**THE EXERCISE:** Copy out every record below word for word, leaving nothing out and changing nothing.

**STORED DATA:**
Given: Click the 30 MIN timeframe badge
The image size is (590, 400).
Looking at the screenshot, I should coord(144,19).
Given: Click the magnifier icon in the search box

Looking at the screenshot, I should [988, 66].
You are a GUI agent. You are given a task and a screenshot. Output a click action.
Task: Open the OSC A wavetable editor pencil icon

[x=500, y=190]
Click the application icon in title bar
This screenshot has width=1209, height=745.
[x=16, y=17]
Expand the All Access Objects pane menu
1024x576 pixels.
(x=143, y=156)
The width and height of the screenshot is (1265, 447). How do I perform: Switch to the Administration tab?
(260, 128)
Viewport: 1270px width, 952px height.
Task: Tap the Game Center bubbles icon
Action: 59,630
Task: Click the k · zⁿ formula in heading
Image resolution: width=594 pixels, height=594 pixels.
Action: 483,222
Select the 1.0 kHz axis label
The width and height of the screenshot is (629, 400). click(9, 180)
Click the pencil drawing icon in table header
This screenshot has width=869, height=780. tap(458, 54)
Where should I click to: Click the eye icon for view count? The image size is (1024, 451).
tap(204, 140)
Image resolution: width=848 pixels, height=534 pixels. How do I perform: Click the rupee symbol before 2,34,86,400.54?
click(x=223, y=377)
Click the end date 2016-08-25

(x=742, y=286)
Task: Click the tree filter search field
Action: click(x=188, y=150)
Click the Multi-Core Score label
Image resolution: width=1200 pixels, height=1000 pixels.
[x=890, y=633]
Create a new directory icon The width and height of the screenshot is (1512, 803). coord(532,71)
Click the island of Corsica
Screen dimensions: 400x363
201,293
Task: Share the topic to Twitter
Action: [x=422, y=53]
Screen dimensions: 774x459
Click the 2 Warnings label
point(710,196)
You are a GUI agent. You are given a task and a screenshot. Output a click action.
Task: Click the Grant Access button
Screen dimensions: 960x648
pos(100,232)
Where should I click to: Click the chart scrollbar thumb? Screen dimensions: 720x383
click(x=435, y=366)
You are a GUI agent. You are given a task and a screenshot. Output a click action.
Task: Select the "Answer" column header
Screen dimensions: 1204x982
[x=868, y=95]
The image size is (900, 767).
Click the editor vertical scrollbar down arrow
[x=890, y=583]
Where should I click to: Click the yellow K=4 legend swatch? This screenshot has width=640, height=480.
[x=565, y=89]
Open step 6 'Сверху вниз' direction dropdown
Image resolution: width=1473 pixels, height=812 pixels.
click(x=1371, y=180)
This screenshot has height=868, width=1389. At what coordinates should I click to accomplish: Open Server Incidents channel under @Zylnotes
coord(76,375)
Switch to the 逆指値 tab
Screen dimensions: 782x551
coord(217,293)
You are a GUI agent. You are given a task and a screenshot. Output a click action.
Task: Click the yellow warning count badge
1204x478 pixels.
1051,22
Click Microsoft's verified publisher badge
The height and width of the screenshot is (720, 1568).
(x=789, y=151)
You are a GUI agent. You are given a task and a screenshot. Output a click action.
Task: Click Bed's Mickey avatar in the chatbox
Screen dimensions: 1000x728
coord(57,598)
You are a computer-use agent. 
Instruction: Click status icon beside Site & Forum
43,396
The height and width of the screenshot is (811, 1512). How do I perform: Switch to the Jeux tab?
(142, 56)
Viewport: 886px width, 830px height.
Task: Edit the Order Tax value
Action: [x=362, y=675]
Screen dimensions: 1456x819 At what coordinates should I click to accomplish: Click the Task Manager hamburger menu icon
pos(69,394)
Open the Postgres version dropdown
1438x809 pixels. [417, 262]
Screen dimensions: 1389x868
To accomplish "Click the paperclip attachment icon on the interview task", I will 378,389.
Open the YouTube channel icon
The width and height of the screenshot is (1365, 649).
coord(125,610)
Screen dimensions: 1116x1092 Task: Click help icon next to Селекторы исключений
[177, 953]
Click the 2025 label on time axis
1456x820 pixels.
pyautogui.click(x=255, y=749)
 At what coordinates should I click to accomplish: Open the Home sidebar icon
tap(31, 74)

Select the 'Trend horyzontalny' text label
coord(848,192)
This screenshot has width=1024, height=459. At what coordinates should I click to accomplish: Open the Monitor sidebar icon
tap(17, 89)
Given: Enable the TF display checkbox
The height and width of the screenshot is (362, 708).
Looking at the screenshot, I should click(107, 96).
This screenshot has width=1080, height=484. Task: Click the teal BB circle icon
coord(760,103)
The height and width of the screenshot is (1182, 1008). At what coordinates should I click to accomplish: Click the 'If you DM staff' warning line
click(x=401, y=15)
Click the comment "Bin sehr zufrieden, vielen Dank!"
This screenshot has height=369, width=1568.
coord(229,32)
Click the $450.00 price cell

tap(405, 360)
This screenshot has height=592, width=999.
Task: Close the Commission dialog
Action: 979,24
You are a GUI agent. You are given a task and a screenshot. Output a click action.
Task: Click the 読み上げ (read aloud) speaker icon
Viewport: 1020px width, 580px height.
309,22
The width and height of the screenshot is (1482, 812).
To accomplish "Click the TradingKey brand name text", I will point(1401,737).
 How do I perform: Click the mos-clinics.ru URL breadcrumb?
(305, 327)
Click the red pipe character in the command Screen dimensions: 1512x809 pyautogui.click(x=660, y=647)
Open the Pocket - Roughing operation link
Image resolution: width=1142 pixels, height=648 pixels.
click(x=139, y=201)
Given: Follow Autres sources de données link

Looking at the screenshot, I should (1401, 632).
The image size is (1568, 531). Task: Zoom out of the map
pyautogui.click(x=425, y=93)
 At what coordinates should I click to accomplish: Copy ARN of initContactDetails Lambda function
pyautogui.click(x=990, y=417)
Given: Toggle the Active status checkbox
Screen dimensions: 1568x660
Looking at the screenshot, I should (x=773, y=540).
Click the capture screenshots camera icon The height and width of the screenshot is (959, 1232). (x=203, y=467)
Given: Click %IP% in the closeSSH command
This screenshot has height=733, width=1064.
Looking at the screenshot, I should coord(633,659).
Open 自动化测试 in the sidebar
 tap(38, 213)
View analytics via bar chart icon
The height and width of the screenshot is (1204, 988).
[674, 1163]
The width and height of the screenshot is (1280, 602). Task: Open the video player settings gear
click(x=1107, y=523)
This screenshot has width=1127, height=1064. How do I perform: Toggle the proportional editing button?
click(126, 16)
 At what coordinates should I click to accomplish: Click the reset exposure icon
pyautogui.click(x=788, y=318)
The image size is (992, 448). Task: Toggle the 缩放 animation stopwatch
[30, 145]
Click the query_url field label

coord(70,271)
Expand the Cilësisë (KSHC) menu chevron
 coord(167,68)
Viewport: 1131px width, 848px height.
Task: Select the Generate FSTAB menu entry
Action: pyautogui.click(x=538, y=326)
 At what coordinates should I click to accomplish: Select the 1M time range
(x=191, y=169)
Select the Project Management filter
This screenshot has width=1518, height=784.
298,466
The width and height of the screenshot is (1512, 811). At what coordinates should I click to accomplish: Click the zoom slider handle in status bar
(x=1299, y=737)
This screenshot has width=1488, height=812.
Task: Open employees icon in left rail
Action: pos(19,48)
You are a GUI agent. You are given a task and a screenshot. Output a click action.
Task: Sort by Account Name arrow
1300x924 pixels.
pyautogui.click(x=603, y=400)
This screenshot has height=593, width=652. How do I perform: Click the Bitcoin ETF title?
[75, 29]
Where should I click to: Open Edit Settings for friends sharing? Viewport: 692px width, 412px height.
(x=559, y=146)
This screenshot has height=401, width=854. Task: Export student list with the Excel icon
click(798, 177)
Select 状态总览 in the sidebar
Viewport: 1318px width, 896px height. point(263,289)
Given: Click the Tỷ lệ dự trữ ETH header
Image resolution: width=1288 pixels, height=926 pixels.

**TASK OUTPUT:**
Given: Click the 30 MIN timeframe badge
The image size is (590, 400).
Looking at the screenshot, I should coord(144,19).
Given: Click the magnifier icon in the search box

Looking at the screenshot, I should [988, 66].
You are a GUI agent. You are given a task and a screenshot. Output a click action.
Task: Open the OSC A wavetable editor pencil icon

[x=500, y=190]
Click the application icon in title bar
This screenshot has width=1209, height=745.
[x=16, y=17]
Expand the All Access Objects pane menu
1024x576 pixels.
(x=143, y=156)
The width and height of the screenshot is (1265, 447). How do I perform: Switch to the Administration tab?
(260, 128)
Viewport: 1270px width, 952px height.
Task: Tap the Game Center bubbles icon
Action: 59,630
Task: Click the k · zⁿ formula in heading
Image resolution: width=594 pixels, height=594 pixels.
Action: 483,222
Select the 1.0 kHz axis label
The width and height of the screenshot is (629, 400). click(9, 180)
Click the pencil drawing icon in table header
This screenshot has width=869, height=780. tap(458, 54)
Where should I click to: Click the eye icon for view count? The image size is (1024, 451).
tap(204, 140)
Image resolution: width=848 pixels, height=534 pixels. How do I perform: Click the rupee symbol before 2,34,86,400.54?
click(x=223, y=377)
Click the end date 2016-08-25

(x=742, y=286)
Task: Click the tree filter search field
Action: click(x=188, y=150)
Click the Multi-Core Score label
Image resolution: width=1200 pixels, height=1000 pixels.
[x=890, y=633]
Create a new directory icon The width and height of the screenshot is (1512, 803). coord(532,71)
Click the island of Corsica
Screen dimensions: 400x363
201,293
Task: Share the topic to Twitter
Action: [x=422, y=53]
Screen dimensions: 774x459
Click the 2 Warnings label
point(710,196)
You are a GUI agent. You are given a task and a screenshot. Output a click action.
Task: Click the Grant Access button
Screen dimensions: 960x648
pos(100,232)
Where should I click to: Click the chart scrollbar thumb? Screen dimensions: 720x383
click(x=435, y=366)
You are a GUI agent. You are given a task and a screenshot. Output a click action.
Task: Select the "Answer" column header
Screen dimensions: 1204x982
[x=868, y=95]
The image size is (900, 767).
Click the editor vertical scrollbar down arrow
[x=890, y=583]
Where should I click to: Click the yellow K=4 legend swatch? This screenshot has width=640, height=480.
[x=565, y=89]
Open step 6 'Сверху вниз' direction dropdown
Image resolution: width=1473 pixels, height=812 pixels.
click(x=1371, y=180)
This screenshot has height=868, width=1389. At what coordinates should I click to accomplish: Open Server Incidents channel under @Zylnotes
coord(76,375)
Switch to the 逆指値 tab
Screen dimensions: 782x551
coord(217,293)
You are a GUI agent. You are given a task and a screenshot. Output a click action.
Task: Click the yellow warning count badge
1204x478 pixels.
1051,22
Click Microsoft's verified publisher badge
The height and width of the screenshot is (720, 1568).
(x=789, y=151)
You are a GUI agent. You are given a task and a screenshot. Output a click action.
Task: Click Bed's Mickey avatar in the chatbox
Screen dimensions: 1000x728
coord(57,598)
You are a computer-use agent. 
Instruction: Click status icon beside Site & Forum
43,396
The height and width of the screenshot is (811, 1512). How do I perform: Switch to the Jeux tab?
(142, 56)
Viewport: 886px width, 830px height.
Task: Edit the Order Tax value
Action: [x=362, y=675]
Screen dimensions: 1456x819 At what coordinates should I click to accomplish: Click the Task Manager hamburger menu icon
pos(69,394)
Open the Postgres version dropdown
1438x809 pixels. [417, 262]
Screen dimensions: 1389x868
To accomplish "Click the paperclip attachment icon on the interview task", I will 378,389.
Open the YouTube channel icon
The width and height of the screenshot is (1365, 649).
coord(125,610)
Screen dimensions: 1116x1092 Task: Click help icon next to Селекторы исключений
[177, 953]
Click the 2025 label on time axis
1456x820 pixels.
pyautogui.click(x=255, y=749)
 At what coordinates should I click to accomplish: Open the Home sidebar icon
tap(31, 74)

Select the 'Trend horyzontalny' text label
coord(848,192)
This screenshot has width=1024, height=459. At what coordinates should I click to accomplish: Open the Monitor sidebar icon
tap(17, 89)
Given: Enable the TF display checkbox
The height and width of the screenshot is (362, 708).
Looking at the screenshot, I should click(107, 96).
This screenshot has width=1080, height=484. Task: Click the teal BB circle icon
coord(760,103)
The height and width of the screenshot is (1182, 1008). At what coordinates should I click to accomplish: Click the 'If you DM staff' warning line
click(x=401, y=15)
Click the comment "Bin sehr zufrieden, vielen Dank!"
This screenshot has height=369, width=1568.
coord(229,32)
Click the $450.00 price cell

tap(405, 360)
This screenshot has height=592, width=999.
Task: Close the Commission dialog
Action: 979,24
You are a GUI agent. You are given a task and a screenshot. Output a click action.
Task: Click the 読み上げ (read aloud) speaker icon
Viewport: 1020px width, 580px height.
309,22
The width and height of the screenshot is (1482, 812).
To accomplish "Click the TradingKey brand name text", I will point(1401,737).
 How do I perform: Click the mos-clinics.ru URL breadcrumb?
(305, 327)
Click the red pipe character in the command Screen dimensions: 1512x809 pyautogui.click(x=660, y=647)
Open the Pocket - Roughing operation link
Image resolution: width=1142 pixels, height=648 pixels.
click(x=139, y=201)
Given: Follow Autres sources de données link

Looking at the screenshot, I should (1401, 632).
The image size is (1568, 531). Task: Zoom out of the map
pyautogui.click(x=425, y=93)
 At what coordinates should I click to accomplish: Copy ARN of initContactDetails Lambda function
pyautogui.click(x=990, y=417)
Given: Toggle the Active status checkbox
Screen dimensions: 1568x660
Looking at the screenshot, I should (x=773, y=540).
Click the capture screenshots camera icon The height and width of the screenshot is (959, 1232). (x=203, y=467)
Given: Click %IP% in the closeSSH command
This screenshot has height=733, width=1064.
Looking at the screenshot, I should coord(633,659).
Open 自动化测试 in the sidebar
 tap(38, 213)
View analytics via bar chart icon
The height and width of the screenshot is (1204, 988).
[674, 1163]
The width and height of the screenshot is (1280, 602). Task: Open the video player settings gear
click(x=1107, y=523)
This screenshot has width=1127, height=1064. How do I perform: Toggle the proportional editing button?
click(126, 16)
 At what coordinates should I click to accomplish: Click the reset exposure icon
pyautogui.click(x=788, y=318)
The image size is (992, 448). Task: Toggle the 缩放 animation stopwatch
[30, 145]
Click the query_url field label

coord(70,271)
Expand the Cilësisë (KSHC) menu chevron
 coord(167,68)
Viewport: 1131px width, 848px height.
Task: Select the Generate FSTAB menu entry
Action: pyautogui.click(x=538, y=326)
 At what coordinates should I click to accomplish: Select the 1M time range
(x=191, y=169)
Select the Project Management filter
This screenshot has width=1518, height=784.
298,466
The width and height of the screenshot is (1512, 811). At what coordinates should I click to accomplish: Click the zoom slider handle in status bar
(x=1299, y=737)
This screenshot has width=1488, height=812.
Task: Open employees icon in left rail
Action: pos(19,48)
You are a GUI agent. You are given a task and a screenshot. Output a click action.
Task: Sort by Account Name arrow
1300x924 pixels.
pyautogui.click(x=603, y=400)
This screenshot has height=593, width=652. How do I perform: Click the Bitcoin ETF title?
[75, 29]
Where should I click to: Open Edit Settings for friends sharing? Viewport: 692px width, 412px height.
(x=559, y=146)
This screenshot has height=401, width=854. Task: Export student list with the Excel icon
click(798, 177)
Select 状态总览 in the sidebar
Viewport: 1318px width, 896px height. point(263,289)
Given: Click the Tỷ lệ dự trữ ETH header
Image resolution: width=1288 pixels, height=926 pixels.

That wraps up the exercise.